MAGWERE, WHO WAITS WONDERING - Sir George Etherege Poems


Poems » sir george etherege » magwere who waits wondering


Among the smooth hills of Manika,
Near the edge of the big swamp where cane rats live,
Grew Magwere the mealie.

The crows who nest on the Peak,
And the striped field-mice from underground,
And the thin-nosed shrew that dies on footpaths,
Had miss'd Magwere when she was sown.

Therefore the mealie grew
In the moist earth on the swamp edge
With many of her sisters;

And threw up gay leaves, yellow-green,
That glitter'd brightly in the sunshine,
And always laugh'd when the wind blew,
And lisp'd, day long, in the ears of her sisters.

And Madongwe, the red locusts,
Found not the green leaves of Magwere,
Who flourish'd on the swamp edge.

Kwagudu, the old wife, with her hoe
That was worn blunt-nosed with use,
Weeded all day the fields of her husband,
And hoed the weeds from the roots of Magwere.

And Wanaka, the young mother,
Left her baby in the shade of Magwere,
While she pick'd mowa for the pot.

And the fat baby laugh'd greatly
At the green leaves that waved so, --
So gaily in the cool wind
That set all the mealies a-rustling.

But Dzua the Sun, who lives beyond the sky line,
Laugh'd in the sky, and sent words by the wind,
And the Wind whisper'd in the ear of Magwere.
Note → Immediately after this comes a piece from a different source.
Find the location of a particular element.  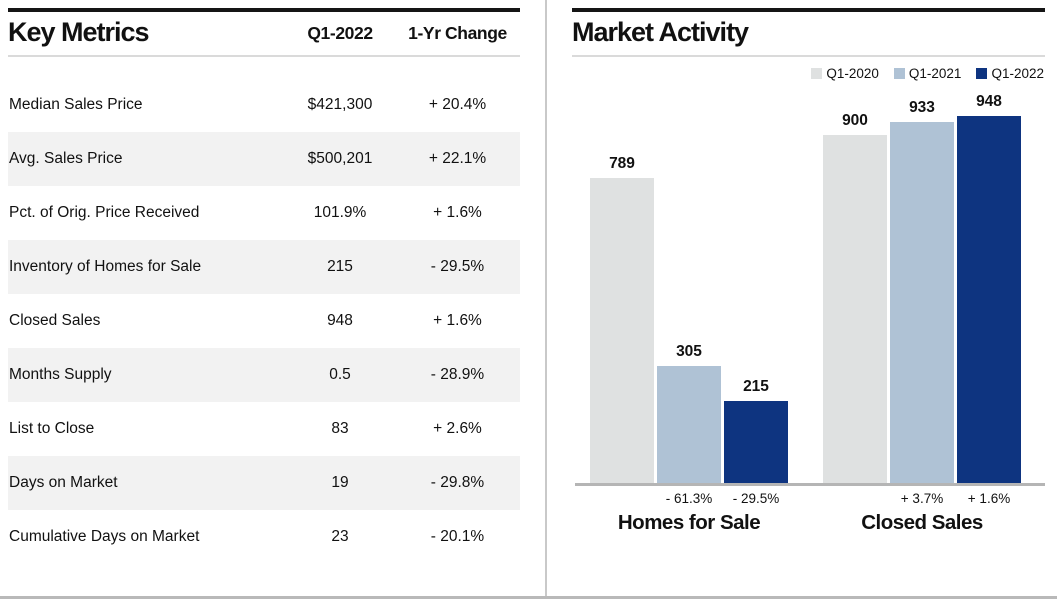

metric-label: Pct. of Orig. Price Received is located at coordinates (104, 213).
`O Magwere,' the Wind said, `thus says the Sun: --
"Ha, ha, Magwere, by the swamp edge!
Smile now, Magwere, while you can,
For the time of harvest is very close.

"Then will your flowers die, Magwere,
Your brown leaves sing only of death,
And your shiny beard will wither and turn brown.
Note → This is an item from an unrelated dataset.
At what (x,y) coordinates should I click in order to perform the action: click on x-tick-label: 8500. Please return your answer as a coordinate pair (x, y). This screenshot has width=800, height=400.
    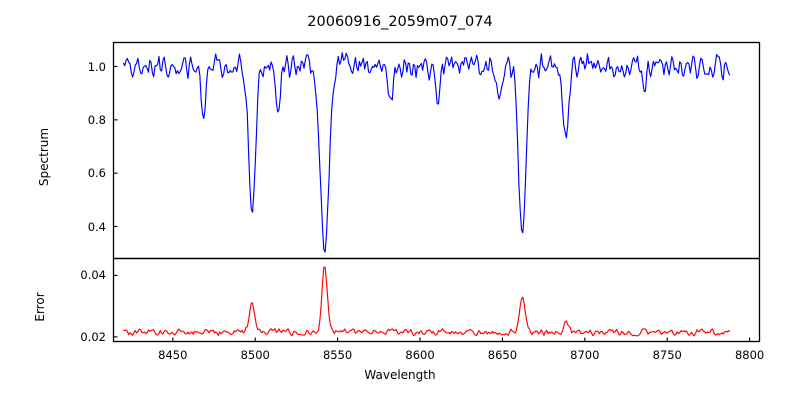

"Madzua Nipi, or some other maiden,
Hot and hard-handed, from the kraal,
Will pluck you from your stalk, and tear your sheath
That hides the softness of your golden grain.
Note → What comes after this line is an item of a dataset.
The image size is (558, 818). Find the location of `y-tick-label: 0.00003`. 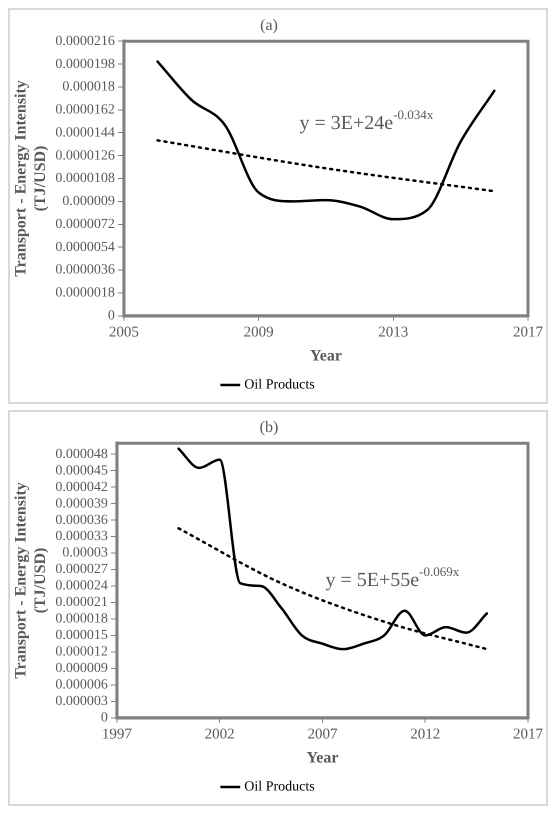

y-tick-label: 0.00003 is located at coordinates (85, 554).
"What will Madzua Nipi do with you?
Roast you upon the coals, and shred your grains
Into her hand, and throw them in her mouth!

"Or will Marumi come, the husbandman,
Saying, `This cob is good,' -- and put you by
To sleep awhile and wake again in Spring,
To blossom gloriously an hundred-fold?"'

Magwere answer'd nothing, standing still
And very rigid in the mocking sun;
And knew not any answer for the wind.

And very dry her leaves grew in the sun,
And very brown her stalk, her sheath, and beard;
And all her joy drew back into her heart
That swell'd so sorrowful beneath its sheath.